Q. How old are you, Mr. Brown?
A. Twenty-seven.
Q. And what education do you have?
A. Twelfth grade level.
Q. And what kind of work do you do?
A. Factory.
Q. Do you have a prior felony record of any kind?
A. CCW.
Q. What was that?
A. Carrying a concealed weapon, a misdemeanor.
Q. A misdemeanor?
A. Yes.
Q. Do you have any other charges pending anywhere?
A. No, sir.
Q. Do you understand that your answers to my questions are given under oath and that a record is being made of these proceedings?
A. Yes, sir.
Q. Do you understand that I will not accept your pleas of guilty if you tell me you did not do what is charged in each of these — in each of the charges in this indictment?
A. Yes, sir.
Q. Do you understand that by these questions the Court is attempting to determine if the pleas of guilty which you have offered to make will be made by you knowingly, freely, understandingly and voluntarily?
A. Yes, sir.
Q. Are these pleas of guilty free and voluntary on your part?
A. Yes, sir.
Q. Has anyone threatened you in any way or promised you anything in order to get you to plead guilty to these charges?
A. No, sir.
Q. Do you understand that by entering these pleas of guilty you are giving up or waiving a great number of legal rights that you have as a defendant in criminal proceedings?
A. Yes, sir.
Q. Do you understand the meaning of the word waive, W-A-I-V-E?
A. Yes, sir.
Q. Do you understand that by pleading guilty to these charges you are waiving your right to be tried before a jury on these charges, to participate in the selection of a jury for the trial of your case and to have that jury hear the evidence and decide your guilt or innocence as to each such charge?
A. Yes, sir.
Q. Mr. Brown, I understand that this case is set for trial on Wednesday, day after tomorrow. Do you understand that?
A. Yes, sir.
Q. And on that date we will have a venire panel here and we will draw a jury for the trial of your case if you wish to do that.
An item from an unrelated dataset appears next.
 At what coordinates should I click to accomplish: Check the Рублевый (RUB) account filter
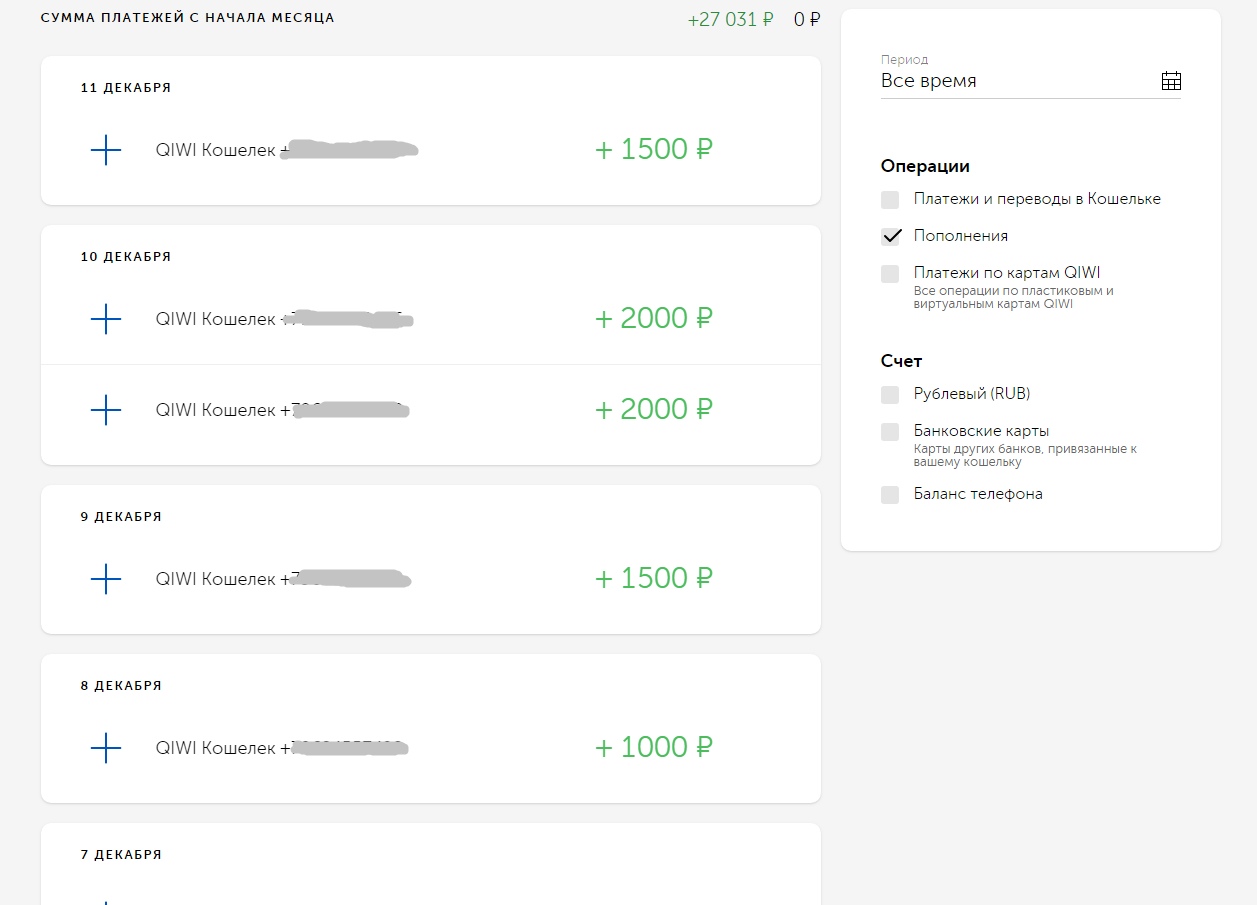890,395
Do you understand that?
A. Yes, sir.
Q. Do you understand that by pleading guilty to these charges you are waiving the requirement that the State of Mississippi prove each of these charges and each and every element of each of these charges beyond a reasonable doubt?
A. Yes, sir.
Q. Do you understand that by pleading guilty to these charges you are waiving your right to remain silent?
A. Yes, sir.
Q. Do you understand that you would have the right to testify at a trial on these charges, but that no one could force you to testify during that trial or make any statement whatsoever?
A. Yes, sir.
Q. Do you understand that if you did go to trial on these charges and you exercised your right to remain silent, that is, you did not testify during the trial, no inference or suggestion of your guilt could be drawn from the fact that you did not testify and that I would instruct the jury to that effect if you asked me to do so?
A. Yes, sir.
Q. Do you understand that by pleading guilty to these charges you are waiving your right at a trial to confront and to cross-examine any witnesses who appeared and gave evidence against you?
A. Yes, sir.
Q. Do you understand you are likewise waiving your right to challenge the makeup and composition of the grand jury that returned this indictment against you?
A. Yes, sir.
Q. Do you understand that if you did go to trial before a jury on these charges you would have the right to have the process of this court issue requiring the attendance of any witnesses that you wished to call to give evidence in your behalf during that trial?
A. Yes, sir.
Q. Do you understand that if you did go to trial before a jury on these charges, all twelve of those jurors selected for the trial of your case would have to agree as to each charge before they could return a verdict of guilty against you?
A. Yes, sir.
Q. Do you understand that if you did go to trial before a jury and that jury found you guilty or convicted you of either or both of these charges, you would have the right to appeal any such conviction to the Supreme Court of this state?
A. Yes, sir.
Q. Do you understand that if you enter pleas of guilty here today to these charges and I accept those pleas, you will have no right to appeal whatsoever?
A. Yes, sir.
Q. Do you understand the charges against you?
A. Yes, sir.
MR. JOYNER: Your Honor, may we approach?
THE COURT: Yes, sir.
(CONFERENCE HELD AT THE BENCH OUTSIDE THE HEARING OF THE REPORTER.)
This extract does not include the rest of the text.